■ FRAGMENTO
· · · · ·

Revista Cuba

Crecer en un barrio

Publicado el 08 abril 2016 por Yusnaby Pérez @yusnaby
Crecer en un barrio

Quien lea esto desde fuera de Venezuela debe saber que un barrio no es la distribución administrativa de un municipio  con calles asfaltadas e iluminadas, semáforos, aceras y pasos peatonales en el que se distribuyen armónicamente las viviendas o en el que se construyen urbanizaciones cerradas. Un barrio venezolano es muy diferente. Cierto, hay muchos con aceras y vías de comunicación asfaltadas, pero la mayoría lo que tienen son calles llenas de huecos, aceras que desaparecen cuando llueve, y un tendido eléctrico que sirve sobre todo de colgadero de zapatos y devorador de papagayos.

· · · · ·

■ DATOS ENTREGADOS
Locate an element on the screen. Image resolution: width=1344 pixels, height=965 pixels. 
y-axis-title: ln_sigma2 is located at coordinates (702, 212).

· · · · ·

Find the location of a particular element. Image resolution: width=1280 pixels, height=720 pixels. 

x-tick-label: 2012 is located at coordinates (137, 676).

· · · · ·

■ QUÉ HACER
Repite sin cambios el tramo del fragmento sobre crecer en un barrio que va desde "Revista Cuba" hasta "devorador de papagayos.". Las entradas son un material aparte del fragmento.

■ SOLUCIÓN
Revista Cuba

Crecer en un barrio

Publicado el 08 abril 2016 por Yusnaby Pérez @yusnaby
Crecer en un barrio

Quien lea esto desde fuera de Venezuela debe saber que un barrio no es la distribución administrativa de un municipio  con calles asfaltadas e iluminadas, semáforos, aceras y pasos peatonales en el que se distribuyen armónicamente las viviendas o en el que se construyen urbanizaciones cerradas. Un barrio venezolano es muy diferente. Cierto, hay muchos con aceras y vías de comunicación asfaltadas, pero la mayoría lo que tienen son calles llenas de huecos, aceras que desaparecen cuando llueve, y un tendido eléctrico que sirve sobre todo de colgadero de zapatos y devorador de papagayos.